What you have to do: Nothing but a number should be given: the count of lines in the data that include the string "pixels".

Stored records
◇ ◇ ◇ ◇ ◇ ◇ ◇
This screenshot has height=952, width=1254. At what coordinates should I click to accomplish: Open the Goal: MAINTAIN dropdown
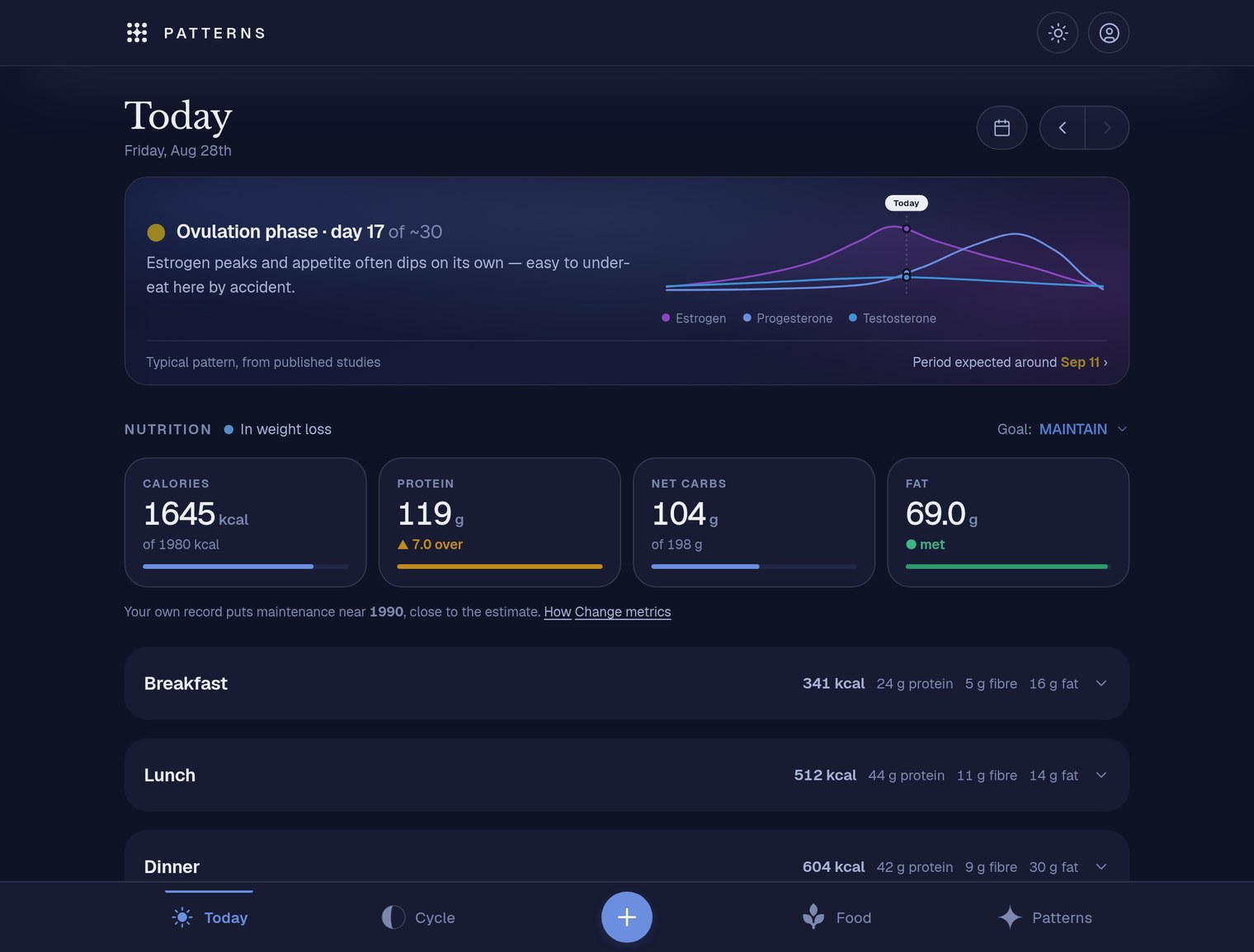pos(1063,429)
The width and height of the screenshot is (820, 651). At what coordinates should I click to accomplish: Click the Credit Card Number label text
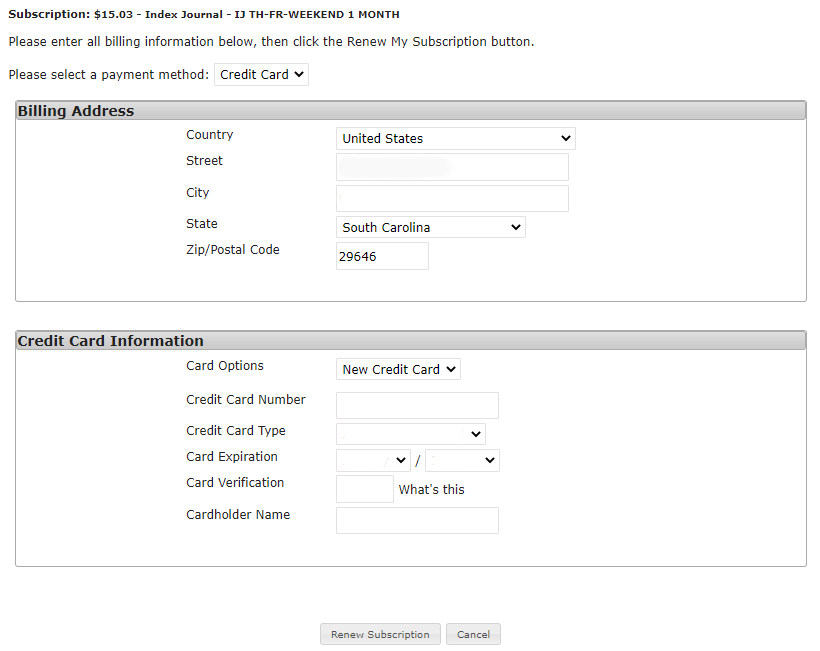pyautogui.click(x=246, y=400)

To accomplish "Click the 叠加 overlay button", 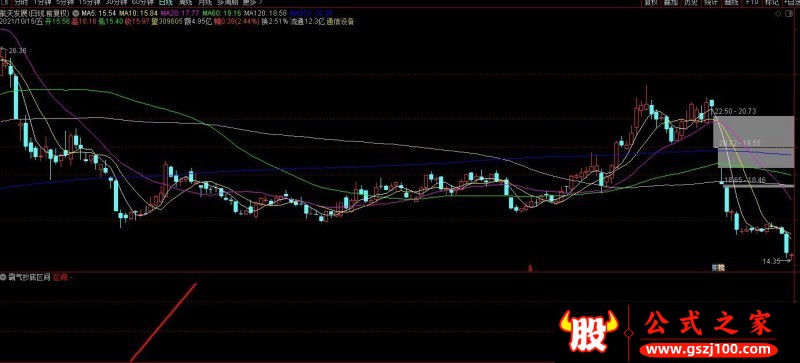I will [x=670, y=3].
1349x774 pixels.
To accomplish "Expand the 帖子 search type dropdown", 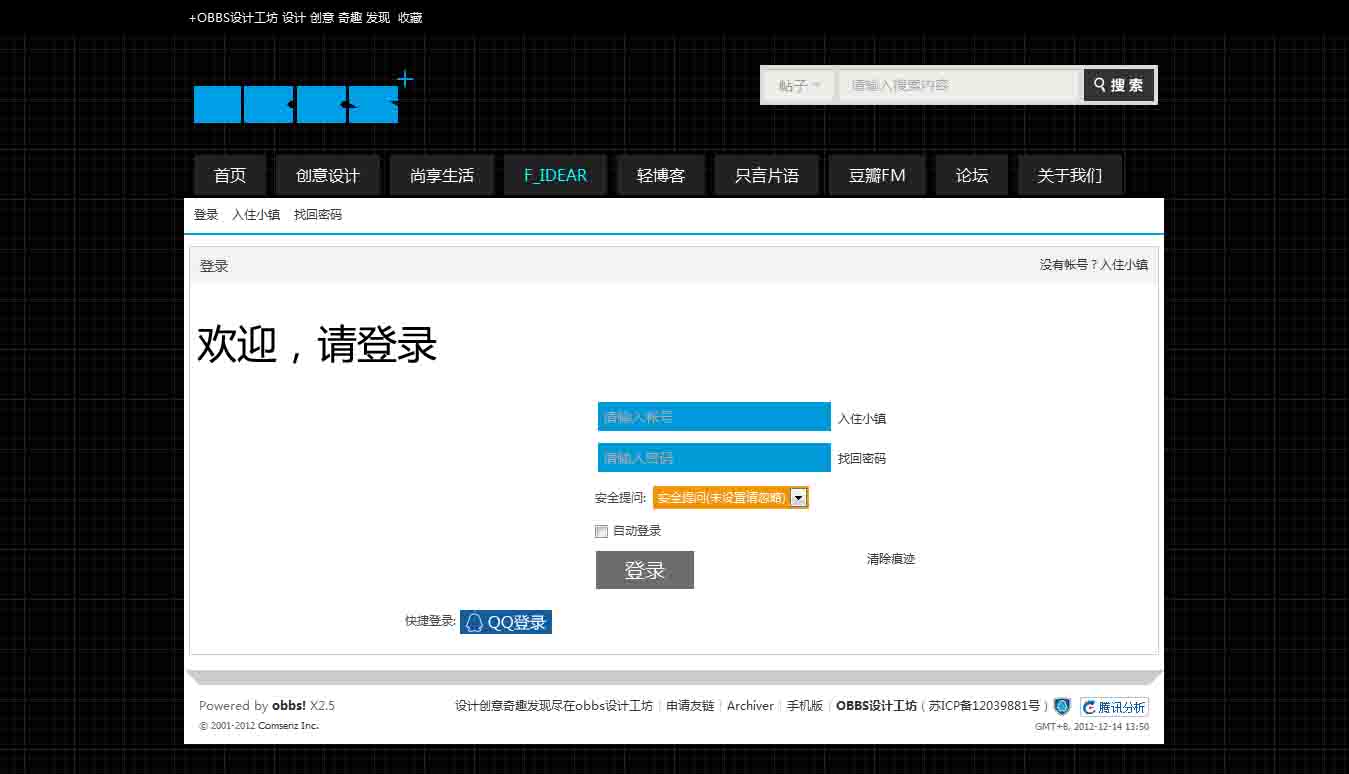I will pos(800,86).
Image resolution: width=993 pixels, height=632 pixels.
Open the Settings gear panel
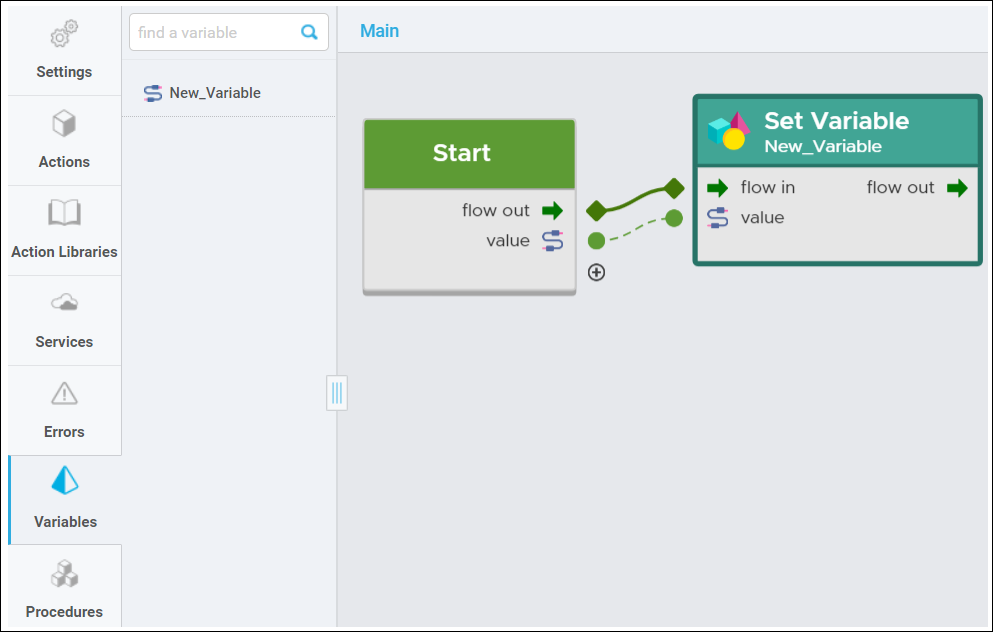pos(64,51)
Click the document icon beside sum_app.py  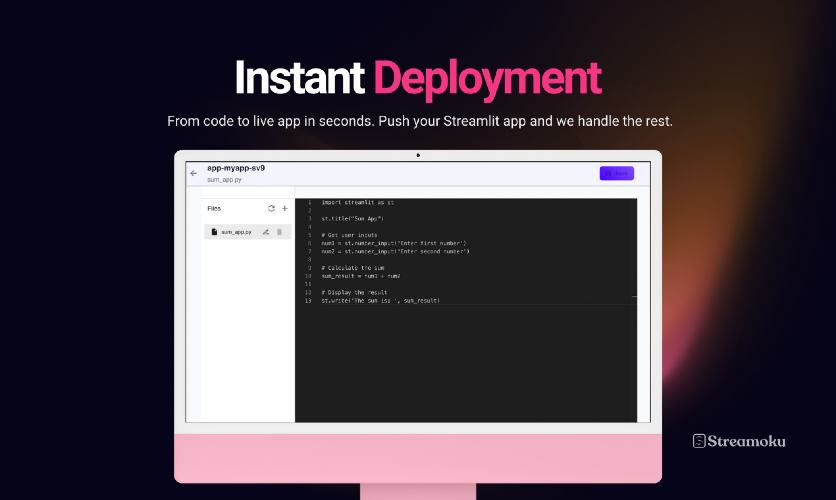pos(214,232)
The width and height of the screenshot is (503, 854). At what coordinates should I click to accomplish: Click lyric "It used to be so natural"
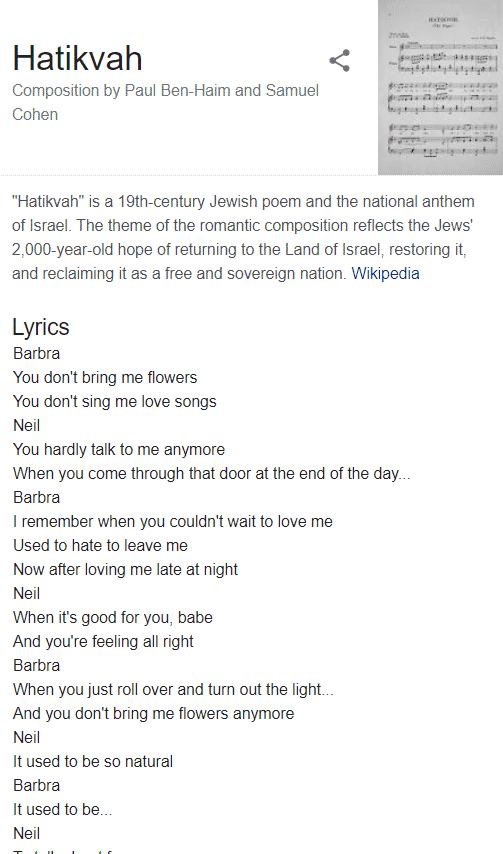(x=93, y=761)
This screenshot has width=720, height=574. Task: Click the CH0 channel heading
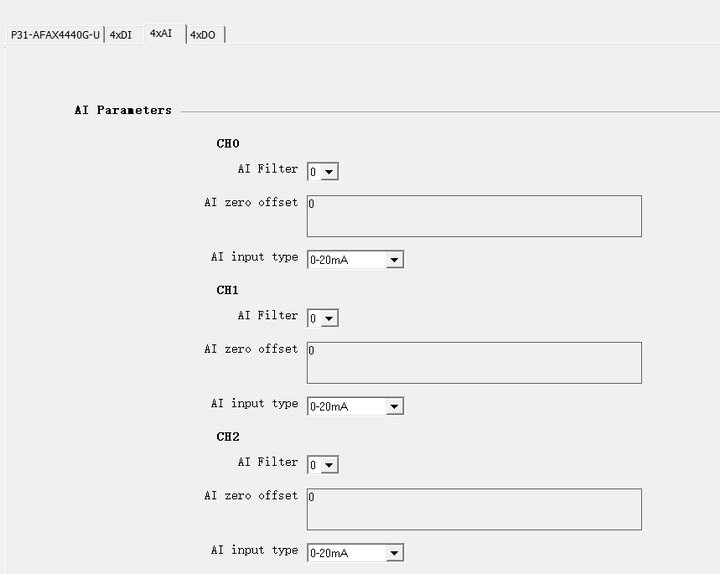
◇ ◇ ◇ ◇ ◇ ◇ ◇
Reply: 2